A. The Endangered Species Act

The Endangered Species Act ("ESA") "was enacted in 1973 to prevent the extinction of various fish, wildlife, and plant species." Turtle Island Restoration Network v. Nat'l Marine Fisheries Serv. , 340 F.3d 969, 974 (9th Cir. 2003). The ESA aims "to provide a means whereby the ecosystems upon which endangered species and threatened species depend may be conserved" and "to provide a program for the conservation of such endangered species and threatened species." 16 U.S.C. § 1531(b). The ESA represents "the most comprehensive legislation for the preservation of endangered species ever enacted by any nation." Tenn. Valley Auth. v. Hill , 437 U.S. 153, 180, 98 S.Ct. 2279, 57 L.Ed.2d 117 (1978).
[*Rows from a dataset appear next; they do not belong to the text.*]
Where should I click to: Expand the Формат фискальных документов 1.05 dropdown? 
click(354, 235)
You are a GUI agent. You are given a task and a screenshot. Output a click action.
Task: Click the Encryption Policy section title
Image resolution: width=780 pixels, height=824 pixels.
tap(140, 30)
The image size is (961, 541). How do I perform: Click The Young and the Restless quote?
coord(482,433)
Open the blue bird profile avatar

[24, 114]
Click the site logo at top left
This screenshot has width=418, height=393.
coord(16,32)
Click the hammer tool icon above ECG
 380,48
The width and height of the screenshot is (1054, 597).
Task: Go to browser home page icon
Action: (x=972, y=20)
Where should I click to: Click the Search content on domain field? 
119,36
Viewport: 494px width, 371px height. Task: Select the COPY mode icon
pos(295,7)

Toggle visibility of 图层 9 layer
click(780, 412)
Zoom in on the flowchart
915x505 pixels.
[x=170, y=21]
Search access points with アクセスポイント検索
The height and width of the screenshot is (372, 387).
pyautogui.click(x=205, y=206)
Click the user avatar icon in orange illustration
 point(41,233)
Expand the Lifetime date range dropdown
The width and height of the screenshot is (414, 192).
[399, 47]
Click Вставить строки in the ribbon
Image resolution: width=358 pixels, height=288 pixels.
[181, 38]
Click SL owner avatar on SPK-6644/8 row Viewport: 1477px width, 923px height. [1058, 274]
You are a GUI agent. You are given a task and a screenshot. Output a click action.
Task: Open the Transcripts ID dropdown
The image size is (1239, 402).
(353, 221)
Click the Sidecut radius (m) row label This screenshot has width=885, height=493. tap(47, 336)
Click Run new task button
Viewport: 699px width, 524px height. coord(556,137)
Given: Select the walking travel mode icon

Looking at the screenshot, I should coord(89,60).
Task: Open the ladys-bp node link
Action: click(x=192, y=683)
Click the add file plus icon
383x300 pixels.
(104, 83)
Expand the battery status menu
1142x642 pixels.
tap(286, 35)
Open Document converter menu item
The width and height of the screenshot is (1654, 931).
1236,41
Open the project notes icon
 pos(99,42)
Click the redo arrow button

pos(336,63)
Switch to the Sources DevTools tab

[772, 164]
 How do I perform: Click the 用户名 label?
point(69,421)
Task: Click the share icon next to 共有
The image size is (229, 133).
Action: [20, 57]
It reflects "a conscious decision by Congress to give endangered species priority over the ‘primary missions’ of federal agencies." Id. at 185, 98 S.Ct. 2279. "The responsibility for administration and enforcement of the ESA lies with the Secretaries of Commerce and Interior, who have delegated the responsibility to the [National Marine Fisheries Service ("NMFS")] with respect to marine species, and to the Fish and Wildlife Service ("FWS") with respect to terrestrial species." Turtle Island , 340 F.3d at 973-74 (citing 50 C.F.R. § 402.01).

To accomplish its purposes, the ESA "sets forth a comprehensive program to limit harm to endangered species within the United States." California ex rel. Lockyer v. U.S. Dept. of Agriculture , 575 F.3d 999, 1018 (9th Cir. 2009). Section 4 of the ESA requires NMFS and FWS to identify endangered and threatened species and designate their "critical habitats." 16 U.S.C. 1533(a)(1)-(3). Section 7 "imposes a procedural duty on federal agencies to consult with either the [NMFS] or the FWS before engaging in a discretionary action, which may affect listed species." Turtle Island , 340 F.3d at 974 (citing 16 U.S.C. § 1536(a)(2) ; 50 C.F.R. §§ 402.14, 402.01(b) ). This consultation procedure aims to allow the Services "to determine whether the federal action is likely to jeopardize the survival of a protected species or result in the destruction of its critical habitat, and if so, to identify reasonable and prudent alternatives that will avoid the action's unfavorable impacts." Id. (citing 16 U.S.C. § 1536(b)(3)(A) ). And Section 9 prohibits the "take" (e.g. killing, harassing, harming, or collecting) of listed endangered fish and wildlife species and prohibits other actions with respect to listed endangered plant species. 16 U.S.C. §§ 1532, 1538. Section 4(d) authorizes the extension of Section 9 prohibitions to threatened species. Id. § 1533(d).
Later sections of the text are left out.